When a line in the listing contains the string "computer", pick it out and copy it.

MATERIAL FOR THIS EXERCISE section start

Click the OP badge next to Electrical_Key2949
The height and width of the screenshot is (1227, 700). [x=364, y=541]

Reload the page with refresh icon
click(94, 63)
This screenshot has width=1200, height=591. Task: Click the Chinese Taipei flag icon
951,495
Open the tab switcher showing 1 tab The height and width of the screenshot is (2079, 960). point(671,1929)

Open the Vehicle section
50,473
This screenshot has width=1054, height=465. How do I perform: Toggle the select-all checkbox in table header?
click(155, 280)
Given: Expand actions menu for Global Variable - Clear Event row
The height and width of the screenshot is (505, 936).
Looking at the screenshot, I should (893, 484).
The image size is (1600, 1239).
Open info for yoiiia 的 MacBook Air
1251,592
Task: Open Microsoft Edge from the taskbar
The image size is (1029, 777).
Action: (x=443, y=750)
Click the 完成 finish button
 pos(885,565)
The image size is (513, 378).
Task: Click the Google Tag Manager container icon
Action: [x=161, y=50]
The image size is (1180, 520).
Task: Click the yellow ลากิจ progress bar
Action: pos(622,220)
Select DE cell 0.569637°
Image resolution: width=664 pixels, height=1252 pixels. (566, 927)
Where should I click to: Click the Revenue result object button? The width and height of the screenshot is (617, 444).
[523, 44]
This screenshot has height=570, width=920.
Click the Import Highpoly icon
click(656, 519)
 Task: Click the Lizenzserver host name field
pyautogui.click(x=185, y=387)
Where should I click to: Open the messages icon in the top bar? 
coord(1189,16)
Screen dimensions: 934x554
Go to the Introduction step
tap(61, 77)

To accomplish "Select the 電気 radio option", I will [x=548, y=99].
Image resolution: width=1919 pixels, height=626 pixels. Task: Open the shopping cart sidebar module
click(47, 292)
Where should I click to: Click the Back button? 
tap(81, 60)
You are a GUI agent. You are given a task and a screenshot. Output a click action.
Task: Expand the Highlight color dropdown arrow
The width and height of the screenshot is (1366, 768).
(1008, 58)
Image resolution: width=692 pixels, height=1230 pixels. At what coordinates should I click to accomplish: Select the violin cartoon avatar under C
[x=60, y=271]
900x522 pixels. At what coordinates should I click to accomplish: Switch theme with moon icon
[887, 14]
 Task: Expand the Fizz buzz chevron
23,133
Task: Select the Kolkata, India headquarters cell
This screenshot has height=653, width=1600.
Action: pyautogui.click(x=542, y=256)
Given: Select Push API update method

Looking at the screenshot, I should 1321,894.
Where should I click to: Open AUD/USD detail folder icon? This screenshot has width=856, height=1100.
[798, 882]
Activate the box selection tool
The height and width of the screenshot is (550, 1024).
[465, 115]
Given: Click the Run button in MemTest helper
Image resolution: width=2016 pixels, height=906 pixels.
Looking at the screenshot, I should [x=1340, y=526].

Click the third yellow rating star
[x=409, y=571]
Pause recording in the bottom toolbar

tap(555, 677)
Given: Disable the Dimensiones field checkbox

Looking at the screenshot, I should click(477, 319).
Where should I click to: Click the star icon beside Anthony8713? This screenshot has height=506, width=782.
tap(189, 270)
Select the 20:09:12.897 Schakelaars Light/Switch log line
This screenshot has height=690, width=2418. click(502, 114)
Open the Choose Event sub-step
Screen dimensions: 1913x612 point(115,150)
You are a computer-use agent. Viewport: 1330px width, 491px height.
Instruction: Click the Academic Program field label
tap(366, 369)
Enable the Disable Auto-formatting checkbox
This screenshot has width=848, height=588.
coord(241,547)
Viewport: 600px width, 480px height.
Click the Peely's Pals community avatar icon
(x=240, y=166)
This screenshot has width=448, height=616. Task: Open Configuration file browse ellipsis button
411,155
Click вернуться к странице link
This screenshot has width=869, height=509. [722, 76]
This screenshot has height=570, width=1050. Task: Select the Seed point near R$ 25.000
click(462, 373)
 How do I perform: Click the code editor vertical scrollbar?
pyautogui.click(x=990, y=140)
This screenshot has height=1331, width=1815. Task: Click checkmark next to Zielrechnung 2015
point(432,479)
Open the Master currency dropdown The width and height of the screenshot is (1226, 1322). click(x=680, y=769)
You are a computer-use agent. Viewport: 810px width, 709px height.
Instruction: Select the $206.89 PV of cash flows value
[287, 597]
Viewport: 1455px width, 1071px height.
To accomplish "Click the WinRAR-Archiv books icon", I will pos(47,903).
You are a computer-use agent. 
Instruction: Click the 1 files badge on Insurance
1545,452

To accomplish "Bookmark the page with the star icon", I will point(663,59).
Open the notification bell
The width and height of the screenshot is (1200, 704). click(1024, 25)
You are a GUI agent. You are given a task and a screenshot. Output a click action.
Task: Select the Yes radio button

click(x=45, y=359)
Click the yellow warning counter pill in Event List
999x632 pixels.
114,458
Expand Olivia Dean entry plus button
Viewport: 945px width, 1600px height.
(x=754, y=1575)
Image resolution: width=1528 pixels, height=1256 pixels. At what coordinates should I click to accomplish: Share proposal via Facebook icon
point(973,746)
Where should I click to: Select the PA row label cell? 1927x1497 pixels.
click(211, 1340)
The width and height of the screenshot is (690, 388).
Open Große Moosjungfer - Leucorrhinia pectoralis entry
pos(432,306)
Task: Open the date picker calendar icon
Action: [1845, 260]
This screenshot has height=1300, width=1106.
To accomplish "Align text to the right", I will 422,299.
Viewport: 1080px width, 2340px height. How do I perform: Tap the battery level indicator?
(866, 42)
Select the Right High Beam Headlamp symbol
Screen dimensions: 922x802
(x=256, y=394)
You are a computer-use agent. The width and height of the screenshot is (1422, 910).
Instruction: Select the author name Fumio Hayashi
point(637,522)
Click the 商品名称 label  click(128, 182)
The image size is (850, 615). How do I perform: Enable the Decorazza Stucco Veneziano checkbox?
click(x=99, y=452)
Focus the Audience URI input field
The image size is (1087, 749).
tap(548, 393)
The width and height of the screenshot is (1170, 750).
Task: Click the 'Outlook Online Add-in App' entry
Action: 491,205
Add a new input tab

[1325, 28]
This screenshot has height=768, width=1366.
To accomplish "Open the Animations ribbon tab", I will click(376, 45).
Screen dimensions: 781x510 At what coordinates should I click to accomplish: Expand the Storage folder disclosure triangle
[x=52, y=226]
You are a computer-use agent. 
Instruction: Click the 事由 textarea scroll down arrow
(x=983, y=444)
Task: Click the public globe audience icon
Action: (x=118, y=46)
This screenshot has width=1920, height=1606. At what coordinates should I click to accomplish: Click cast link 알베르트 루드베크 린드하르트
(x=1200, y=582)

MATERIAL FOR THIS EXERCISE section end

▸ TASK SOLUTION:
You are a computer-use agent. Viewport: 1330px width, 491px height.
You are a computer-use agent. Viewport: 810px width, 709px height.
You are a computer-use agent. 
You are a computer-use agent. The width and height of the screenshot is (1422, 910).
You are a computer-use agent. 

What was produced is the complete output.